Murray was a first-round pick of the Oakland Athletics in 2018, but after deciding to play football instead of baseball, he signed with Kingsbury's agent, Erik Burkhardt of Select Sports.

However, talk of Murray to the Cardinals heated up at the combine.

Murray met with the Cardinals there and then had a top-30 visit to Arizona on April 10.

Last season, while leading the Sooners to the College Football Playoff semifinals, Murray accounted for 5,362 yards from scrimmage. He completed 69 percent of his passes for 4,361 yards and 42 touchdowns against seven interceptions. He also ran for 1,001 yards and 12 touchdowns.

"I've been doing this over 20 years," Keim said. "I've seen guys who have thrown it like him. I've seen guys who can run it like him. But I can tell you I haven't seen anybody that can do the combination that he brings to the table. The ability to throw the football with timing, accuracy and touch, and to be able to run the football, extend players and create like he does out of the pocket, we're extremely excited about Kyler. He's a fantastic player. He's dynamic.

"Again, in the end, our goal was to take a player that would improve this organization and give us the biggest chance to succeed moving forward, and that was Kyler Murray."

Keim said the decision to pick Murray was "very easy," especially after watching tape of him. At first, Keim said, he was "reluctant" to study Murray and avoid falling in love with him. But Keim failed at that. The more tape of Murray he studied, the more he liked-- and loved -- him, which showed Keim that Murray was the "right guy" for Arizona.

Murray is the 22nd Heisman Trophy winner to go first overall, and second in as many seasons after fellow Sooners QB Baker Mayfield went to Cleveland in 2018.

The 5-foot-10 Murray will run Kingsbury's version of the Air Raid, a scheme he gained experience operating at Oklahoma.

"He was the funnest guy I watched on tape," Keim said. "If I wrote 'wow' 100 times, that probably wasn't enough. It was amazing the things he did on tape.

"In this day and age, you have to be able to extend with your feet and make plays out of the pocket, and I certainly have got tired of facing a guy that has similar skills over and over, and unfortunately, usually on the losing end of it," he said, referring to Seattle quarterback Russell Wilson. "Now we have [a] guy that can be a weapon with his feet, his arm. And he isn't just a runner. The guy is a player that looks to throw first. He's got tremendous accuracy. You talk about the height being a detriment. It really isn't when you watch the tape. If you do your homework, there are 6-foot-5 quarterbacks in this draft who had 12 balls batted down. He had five balls batted down."

At the combine, Murray said he'd be "very comfortable" running Kingsbury's offense because of their history and relationship. Murray also said the idea of him paired with Kingsbury "would be nice."

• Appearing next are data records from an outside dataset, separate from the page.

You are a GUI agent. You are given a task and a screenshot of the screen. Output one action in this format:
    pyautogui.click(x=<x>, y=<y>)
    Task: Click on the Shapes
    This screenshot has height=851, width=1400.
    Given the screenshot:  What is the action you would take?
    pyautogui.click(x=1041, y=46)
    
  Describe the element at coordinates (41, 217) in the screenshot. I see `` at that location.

Throughout the past three months, however, the Cardinals have vocalized their support of Rosen as their quarterback. In early February, Kingsbury said Rosen was "our guy." At the combine, Keim said Rosen was the Cardinals' quarterback "right now, for sure." And at the owners meetings in late March, Kingsbury said Rosen "no question" fits his Air Raid offense, and added that there are a lot of "misconceptions" regarding Rosen and the Cardinals.

However, Thursday's move to draft Murray puts all of that into question.

Kingsbury spoke with Rosen over the phone before drafting Murray in the first round Thursday. After initially declining to discuss the content and nature of the call, Kingsbury said the conversation was "good."

"It is what it is," Kingsbury said. "Tough business, and he understands that. But his professionalism has been outstanding throughout the entire thing, and today was no different. He worked as the starter all week and really executed the offense well and led and did all the things you want. I don't expect that to be any different when he comes back."